Volker Schlondorff's Cinema: Adaptation, Politics, and the "Movie-Appropriate"

By Hans-Bernhard Moeller; George Lellis | Go to book overview

5
Michael Kohlhaas

Critics generally regard Michael Kohlhaas (Michael Kohlhaas—Der Rebell, 1969) to be one of Schlöndorff's failures, a film whose story leaves audiences cool, whose acting is inappropriate and unaffecting, one that fails as literary adaptation, as precise political analysis, and as popular entertainment. As literary adaptation, it brings the text of Heinrich von Kleist to the screen. In updating Kleist, Schlöndorff deliberately relates the rebellion of the character Kohlhaas to the social unrest of the late 1960s, rendering Kohlhaas a work that mirrors and comments on the student and worker revolts of the more modern period. As mass entertainment, Kohlhaas evokes two popular film genres—the archetypal Hollywood form of the Western and the distinctively German genre of the Heimatfilm. The result is a motion picture pulled by the three often contradictory forces of literature, politics, and film genre. These tensions make Kohlhaas both interesting and inconsistent.
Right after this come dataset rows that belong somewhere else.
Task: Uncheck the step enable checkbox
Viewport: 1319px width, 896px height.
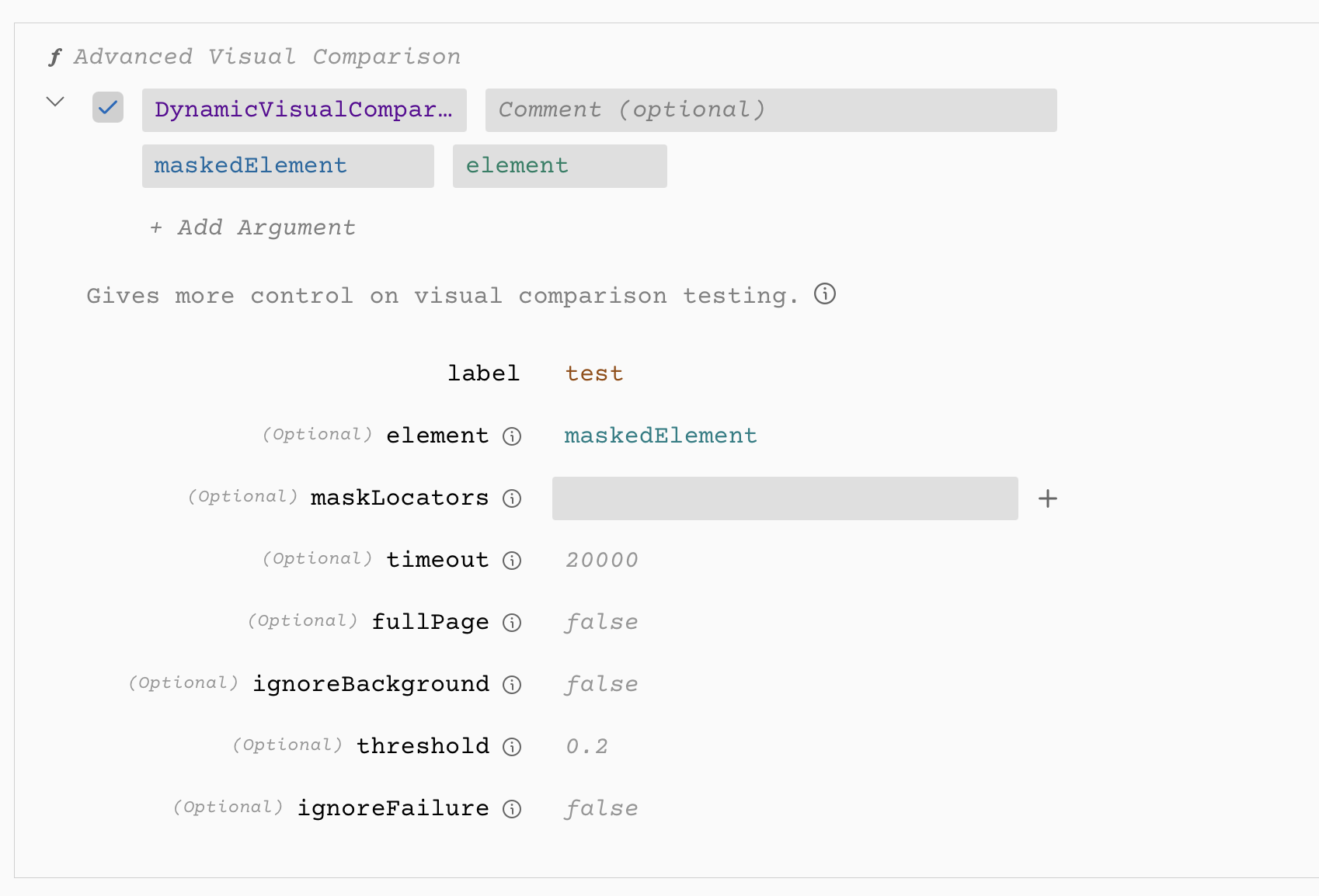Action: [108, 109]
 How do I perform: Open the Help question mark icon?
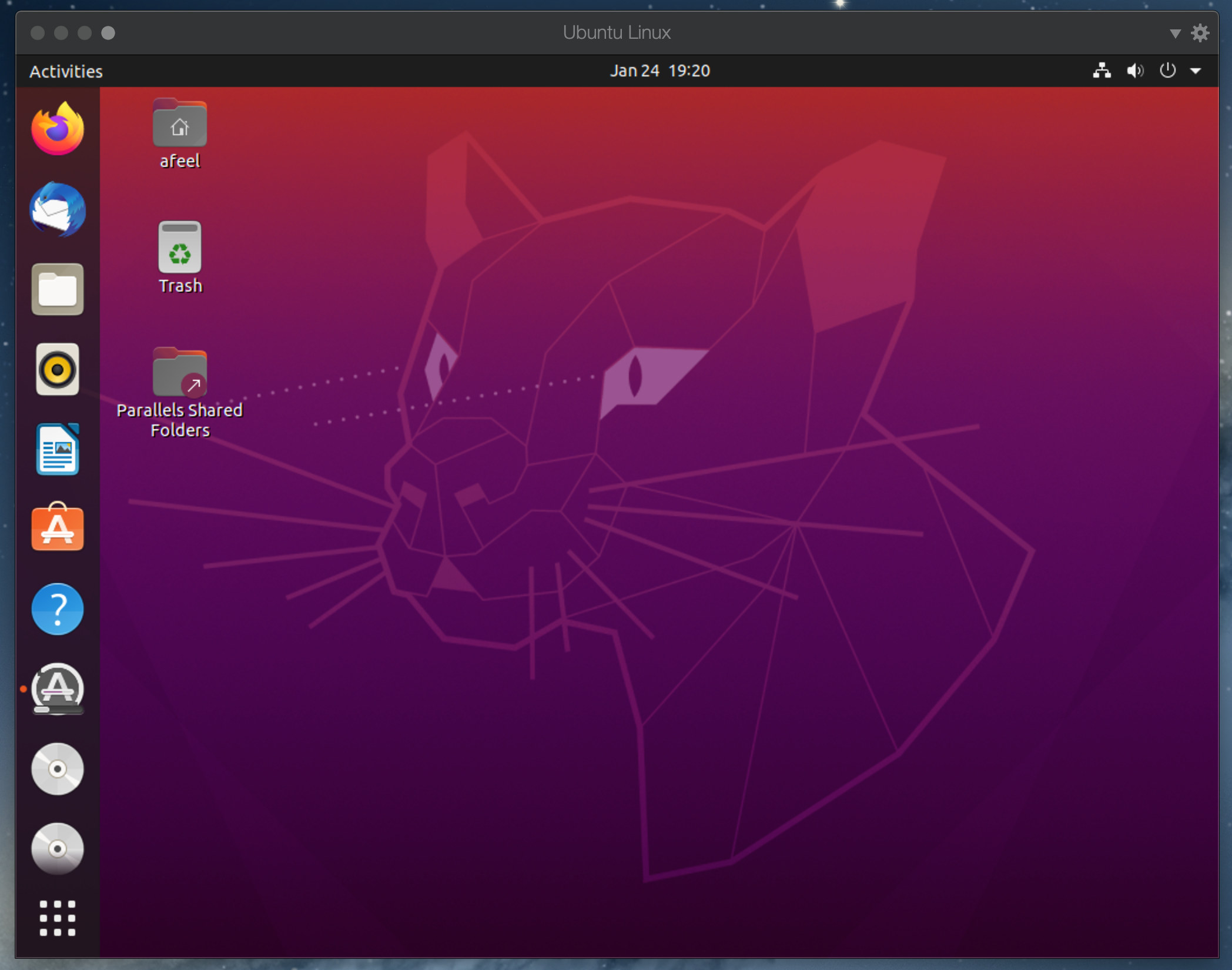pos(58,609)
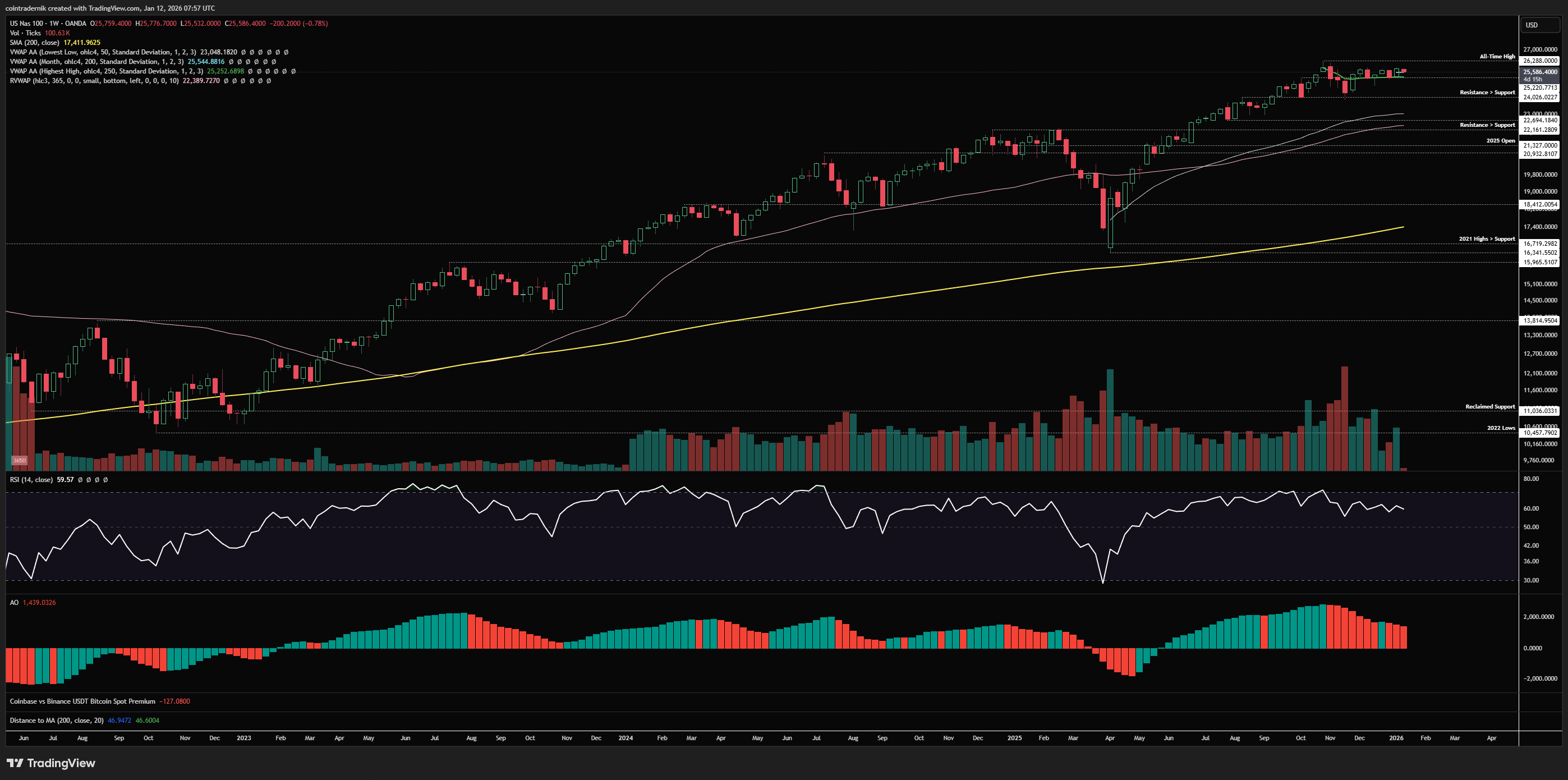Click the tall green April 2025 volume bar

pos(1110,420)
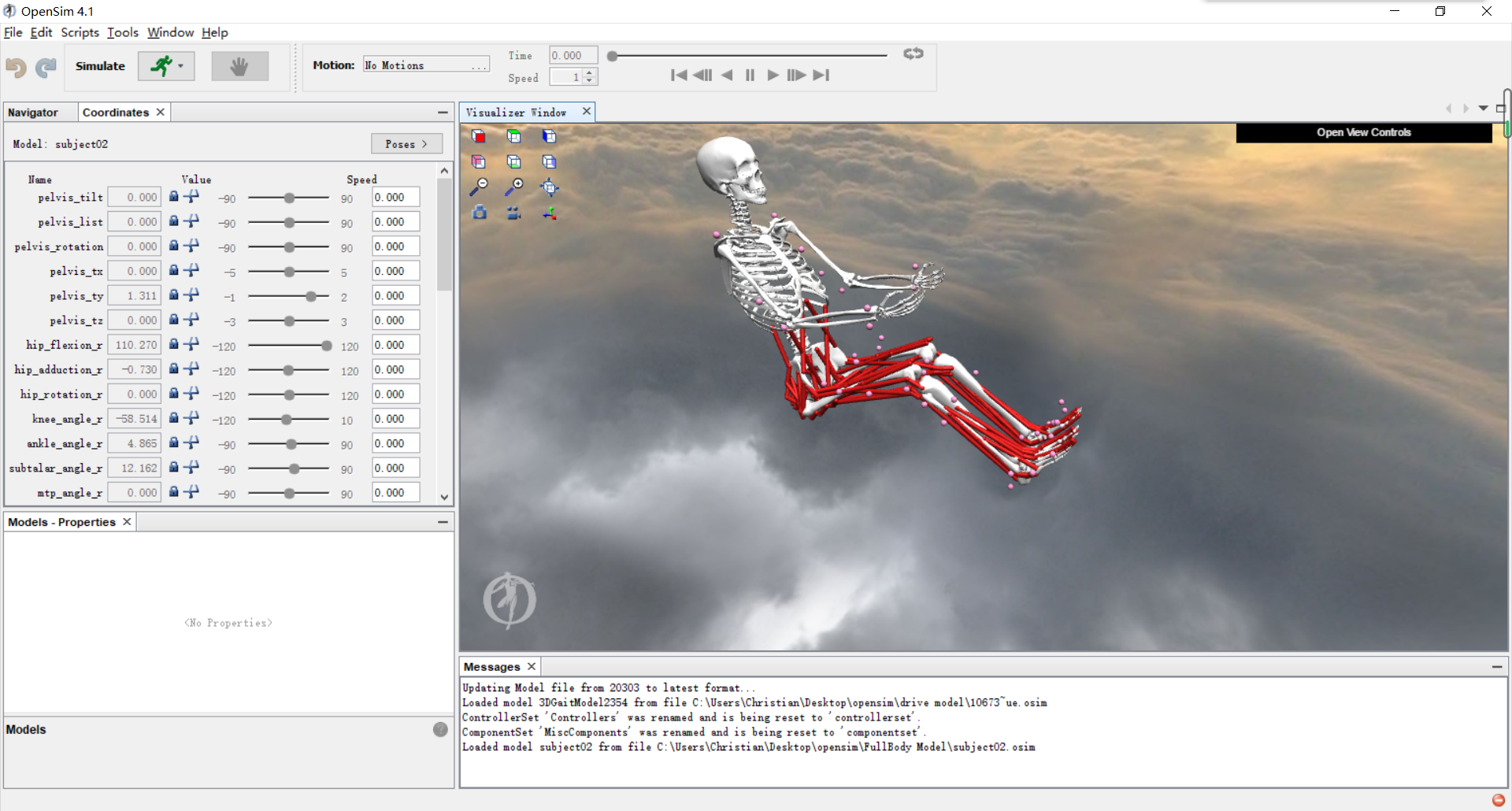This screenshot has height=811, width=1512.
Task: Click the zoom out magnifier icon
Action: click(480, 187)
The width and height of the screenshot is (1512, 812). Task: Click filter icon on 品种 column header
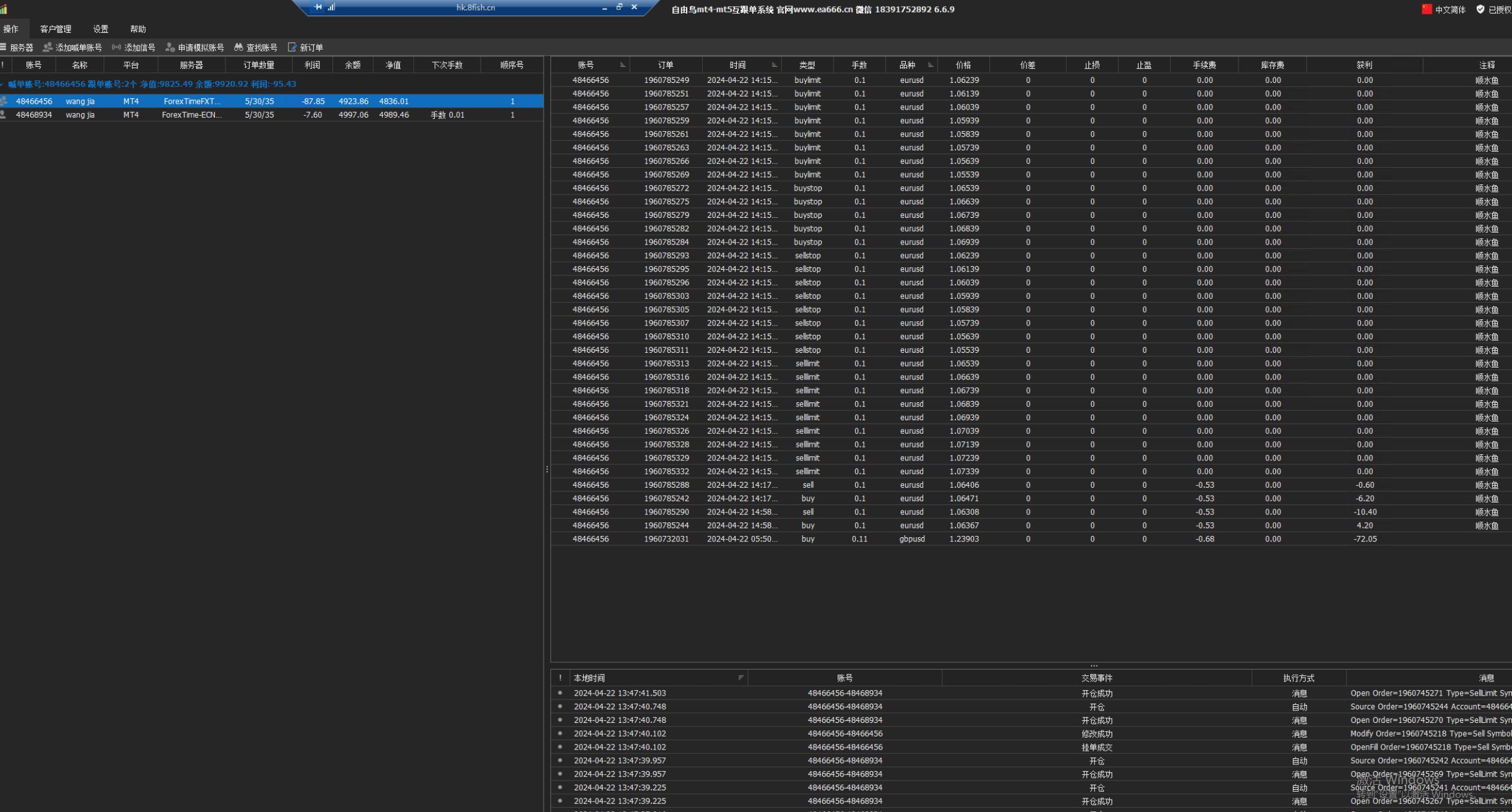(930, 65)
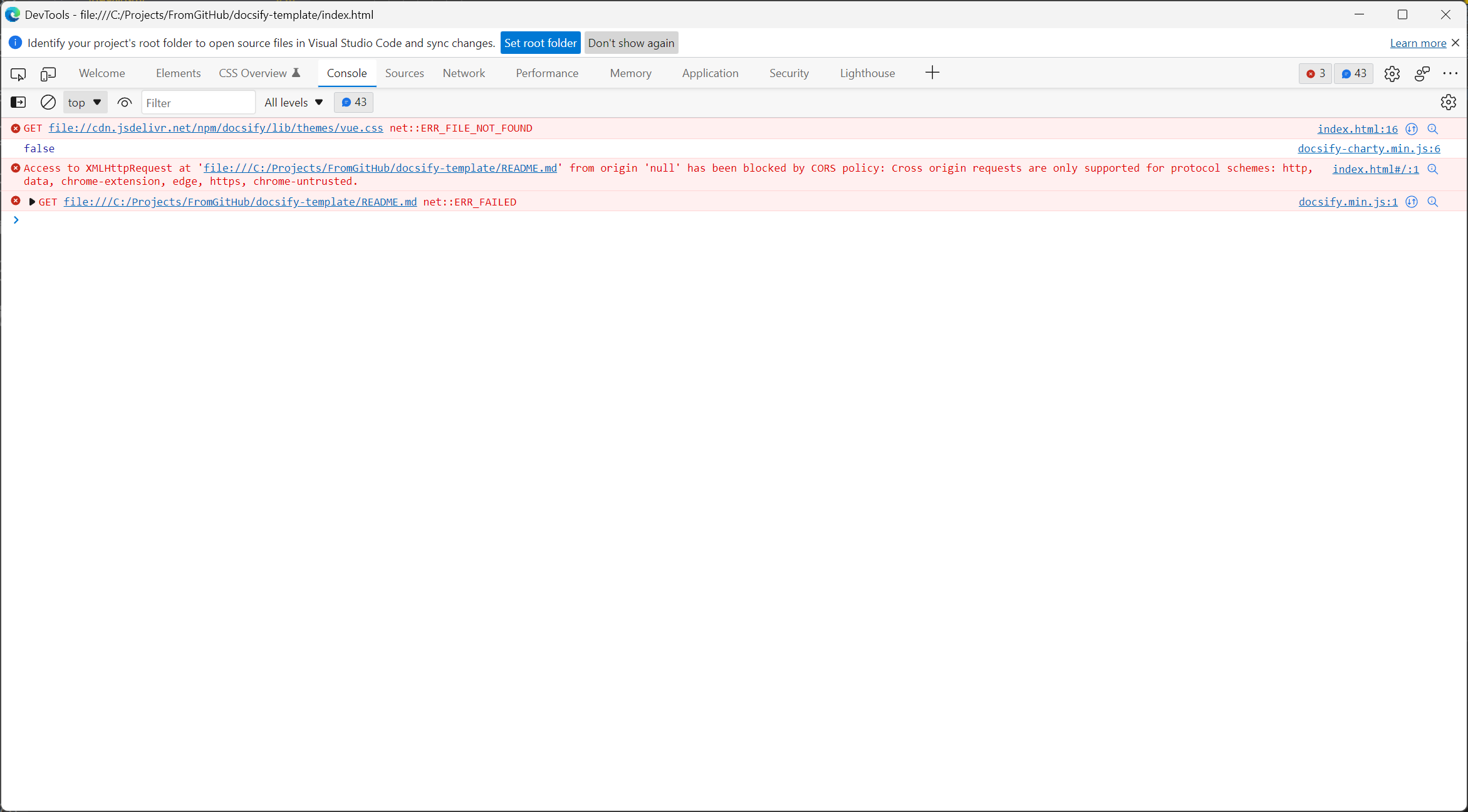Clear the console output
The height and width of the screenshot is (812, 1468).
(48, 102)
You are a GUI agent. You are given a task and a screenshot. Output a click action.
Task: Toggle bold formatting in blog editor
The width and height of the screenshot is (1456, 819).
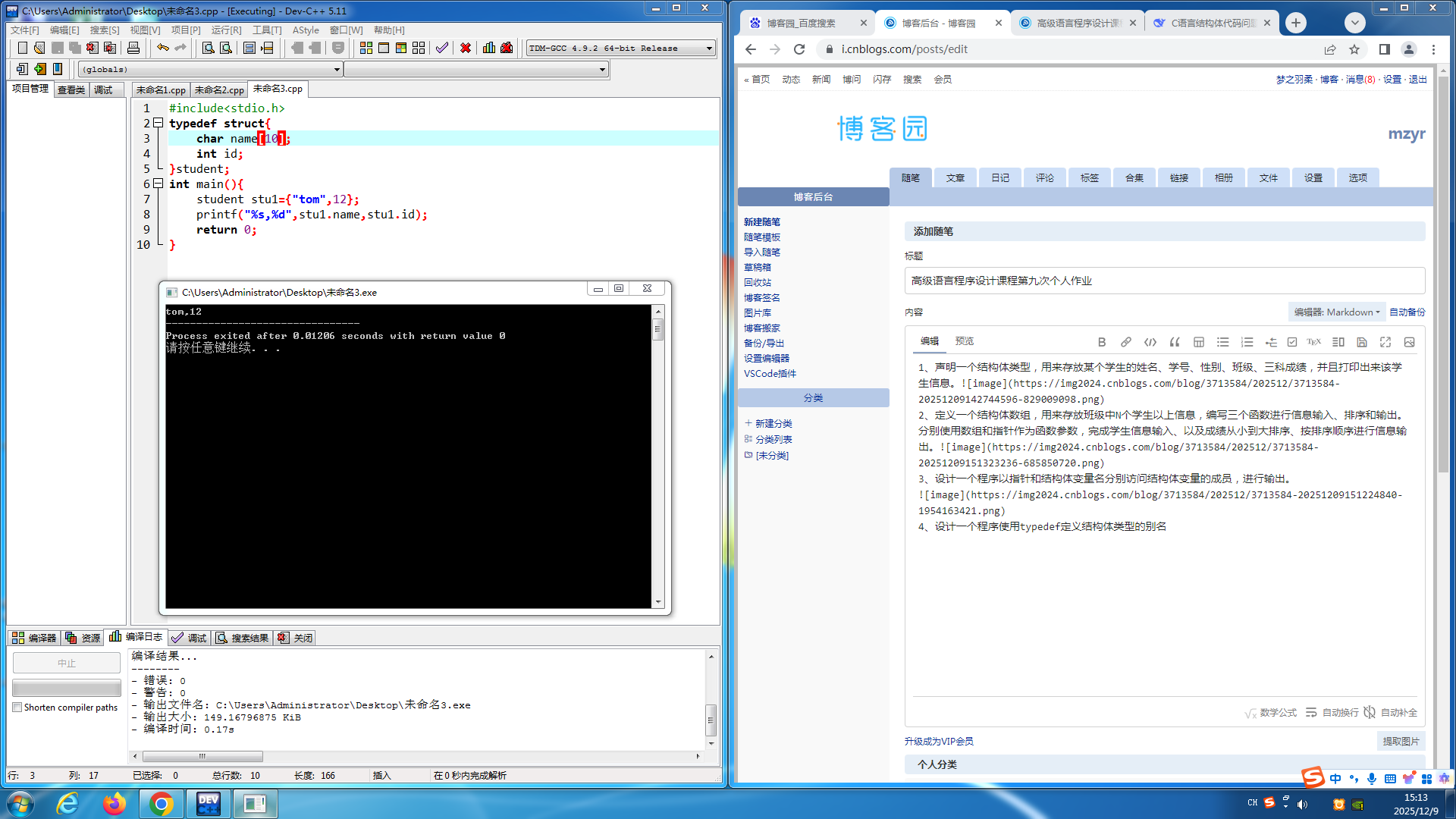(x=1102, y=342)
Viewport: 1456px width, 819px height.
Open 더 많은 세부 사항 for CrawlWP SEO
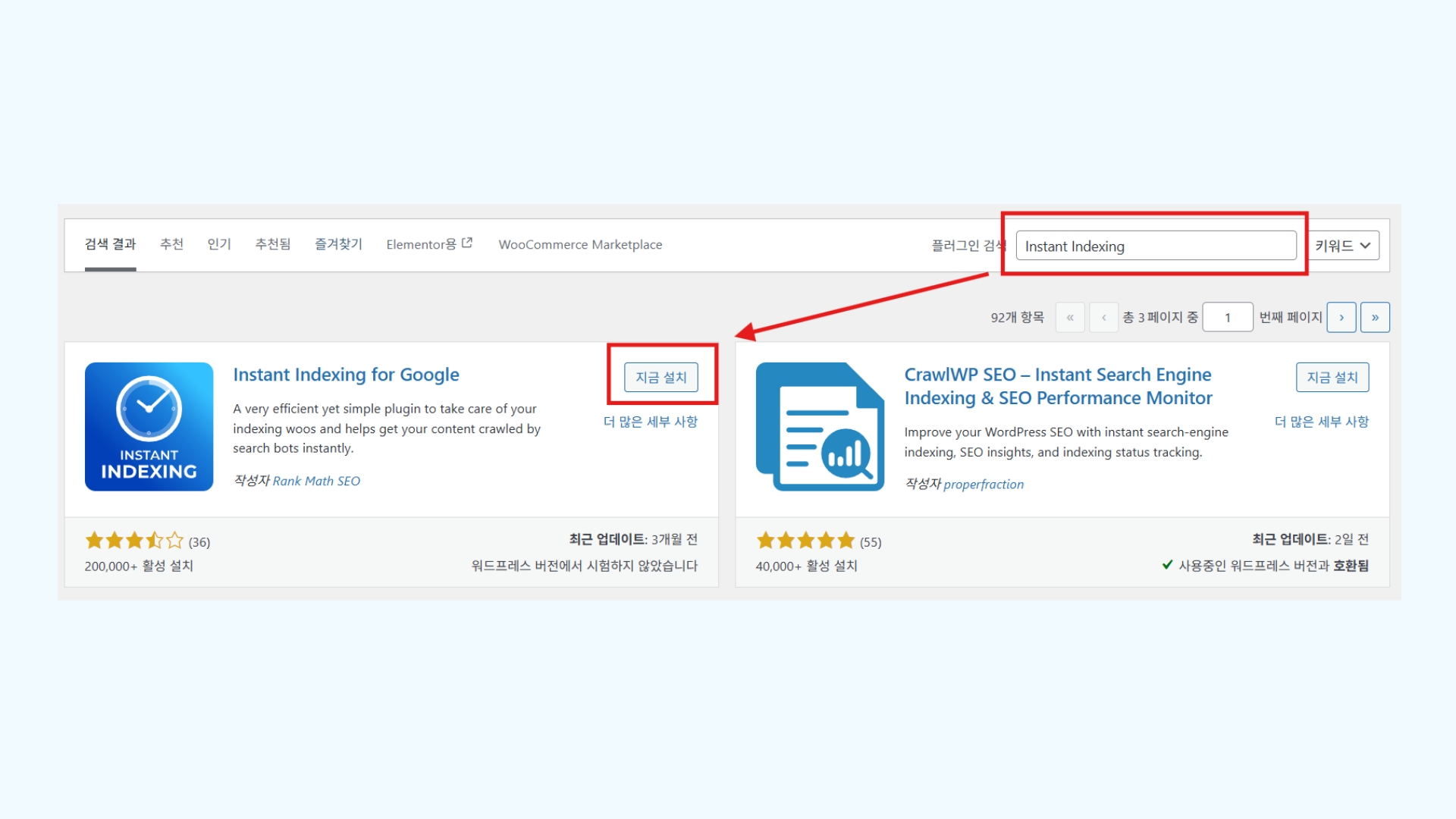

Schlöndorff's decision to adapt Kleist's short novel, which was drawn from an authentic chronicle of sixteenth-century events, would seem to have held potential for a commercially successful film. Kleist's novella tells of an honest, hard-working, religiously devout horse trader, Michael Kohlhaas, who becomes a terrorist, a guerrilla warrior against an aristocrat. Junker Wenzel von Tronka has cheated him out of two fine black horses. Kohlhaas becomes a popular Robin Hood—like hero among oppressed peasants in the land, a rebel against abusive authority, a leader with grass roots appeal. Yet Michael Kohlhaas is also a story of failure, of corrupted revolution. Characters like Stern, a stable hand who turns into a wastrel; Katrina, a prostitute; and Nagel (Nagelschmidt in Kleist's original), an opportunistic robber, join up with Kohlhaas not out of a sense of justice or righteousness, but out of their own selfinterest. Kohlhaas's revolution, doomed as it is to political failure, ends up losing its moral direction as well. This pessimistic outcome may well be one reason why the work had trouble finding a popular audience.